Pulses, canned foods, spices and tea. Go back to basics this Ramadan and stock up on must-have SpinneysFOOD pantry items
DATES
Dubbed the fruit of Ramadan, dates are traditionally consumed first during iftar. Apart from being delicious, they are easy to digest and are a vital source of carbohydrates, potassium, minerals and vitamins that help replenish the body with healthy nutrients and restore natural energy levels after long hours of fasting. Sourced from Saudi Arabia, our SpinneysFOOD Khodri Dates are perfect for desserts and even make a great addition to lamb stews.
CANNED GOODS
Whether it's chickpeas, kidney beans or whole peeled tomatoes, storing canned foods in your kitchen is an easy and affordable way to whip up a delicious and healthy meal in no time – especially helpful during Ramadan when you're looking for something quick and easy to munch on.

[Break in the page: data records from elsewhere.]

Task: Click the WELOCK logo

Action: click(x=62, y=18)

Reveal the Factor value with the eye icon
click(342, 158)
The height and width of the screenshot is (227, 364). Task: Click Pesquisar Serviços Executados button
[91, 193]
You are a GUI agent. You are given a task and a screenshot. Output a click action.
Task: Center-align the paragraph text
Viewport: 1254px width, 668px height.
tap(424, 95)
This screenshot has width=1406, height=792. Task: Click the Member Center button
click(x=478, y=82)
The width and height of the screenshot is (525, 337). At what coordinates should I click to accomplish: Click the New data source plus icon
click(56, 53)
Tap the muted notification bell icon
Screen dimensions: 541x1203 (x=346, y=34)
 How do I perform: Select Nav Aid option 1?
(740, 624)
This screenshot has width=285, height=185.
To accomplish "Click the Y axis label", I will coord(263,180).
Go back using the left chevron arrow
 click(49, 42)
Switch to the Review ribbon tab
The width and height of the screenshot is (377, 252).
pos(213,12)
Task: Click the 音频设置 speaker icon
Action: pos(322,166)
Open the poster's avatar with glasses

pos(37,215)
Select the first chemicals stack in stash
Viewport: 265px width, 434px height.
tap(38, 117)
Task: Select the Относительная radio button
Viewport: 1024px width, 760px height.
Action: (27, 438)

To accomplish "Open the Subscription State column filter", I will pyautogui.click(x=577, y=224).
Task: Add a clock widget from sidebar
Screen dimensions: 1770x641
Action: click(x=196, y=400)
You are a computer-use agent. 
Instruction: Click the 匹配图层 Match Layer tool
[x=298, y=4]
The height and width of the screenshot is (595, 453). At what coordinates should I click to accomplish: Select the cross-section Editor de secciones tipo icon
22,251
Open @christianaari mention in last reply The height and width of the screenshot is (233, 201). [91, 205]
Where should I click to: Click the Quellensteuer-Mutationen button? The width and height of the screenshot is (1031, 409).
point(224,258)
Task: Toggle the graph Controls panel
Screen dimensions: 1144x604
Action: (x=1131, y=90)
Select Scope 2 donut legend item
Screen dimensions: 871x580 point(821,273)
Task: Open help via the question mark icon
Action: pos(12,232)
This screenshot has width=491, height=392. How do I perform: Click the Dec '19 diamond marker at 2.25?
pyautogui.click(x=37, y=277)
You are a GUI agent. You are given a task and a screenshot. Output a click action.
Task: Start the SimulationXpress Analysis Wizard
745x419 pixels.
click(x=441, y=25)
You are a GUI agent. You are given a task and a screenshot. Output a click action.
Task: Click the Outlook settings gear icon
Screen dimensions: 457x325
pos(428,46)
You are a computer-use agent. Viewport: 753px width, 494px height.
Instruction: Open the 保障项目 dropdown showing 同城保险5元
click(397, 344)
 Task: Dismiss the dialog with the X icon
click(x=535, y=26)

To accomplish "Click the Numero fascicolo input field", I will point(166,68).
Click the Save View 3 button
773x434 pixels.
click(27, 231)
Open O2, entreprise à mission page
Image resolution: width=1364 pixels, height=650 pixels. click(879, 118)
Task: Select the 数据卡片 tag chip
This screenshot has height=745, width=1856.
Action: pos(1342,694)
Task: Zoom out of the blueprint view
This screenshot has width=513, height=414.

Chickpeas, for example, can be used in myriad ways to make a snack or side dish, like hummus, fatteh or even vegan aquafaba.
OIL
A rule of thumb in the world of food is to always have good olive oil within arm's reach in your kitchen. Not only can the ingredient be used for cooking, to dress a salad, as a base, or as a finishing oil, but quality oil is exceptionally good for you. Olive oil and extra virgin olive oil are also prominent in Middle Eastern cuisines and Ramadan-inspired recipes.
RICE
What Ramadan meal is complete without basmati rice? Whether it's pilaf with pine nuts or kabsa (machboos) with chicken, basmati rice is sure to put a smile on your face – its name means 'my smile' in Arabic, after all. The light and fluffy grain is also rich in complex carbohydrates, which pack a high amount of nutrients and digest more slowly, keeping you feeling full for longer.
SPICES
It is no secret that using the right spice can elevate any dish. Whether ground or whole, spices are a must-have in your kitchen year long, especially during Ramadan. To recreate dishes typically served during the Holy Month, look for cumin, za'atar, cinnamon, cardamom, coriander, aniseed, ginger and garlic.
PULSES
Pulses are a prominent ingredient in Middle Eastern cuisine and are especially seen on Ramadan menus. With the most common being beans, lentils, peas and chickpeas, pulses are a significant source of nutrients and minerals, are high in protein and are an incredibly versatile ingredient to cook with.
COFFEE & TEA
Although not advisable in the late hours of the night, coffee is generally served after iftar – accompanied by dates or maamoul (Middle Eastern cookies) – as a bonding custom between friends and family. Our bold-flavoured coffee is sourced from South America where climate and soil quality are ideal. A lighter alternative to coffee is tea. Green, mint or chamomile tea help with digestion after a well-deserved feast and are less likely to keep you awake and restless at night when you're seeking much-needed sleep.
HONEY
Honey is the answer to your after-iftar sugar needs. It's the healthier option in desserts and can be enjoyed in many ways, so you never have to eat the same treat twice. Drizzle it on logaimat, spread it on toast with butter or a slice of sharp cheese, or even mix it into your tea instead of granulated sugar. All SpinneysFOOD honey is produced from the nectar of fresh orange blossoms, acacia flowers, and honeydew from wild forest trees.
CUCUMBERS
They may not necessarily be a pantry item, but cucumbers are an especially good vegetable to consume during Ramadan. Their high water content and fibrous nature mean you will stay hydrated and avoid intestinal indigestion. What's more, they are a pleasantly crunchy and refreshing complement to salads and healthy green juices.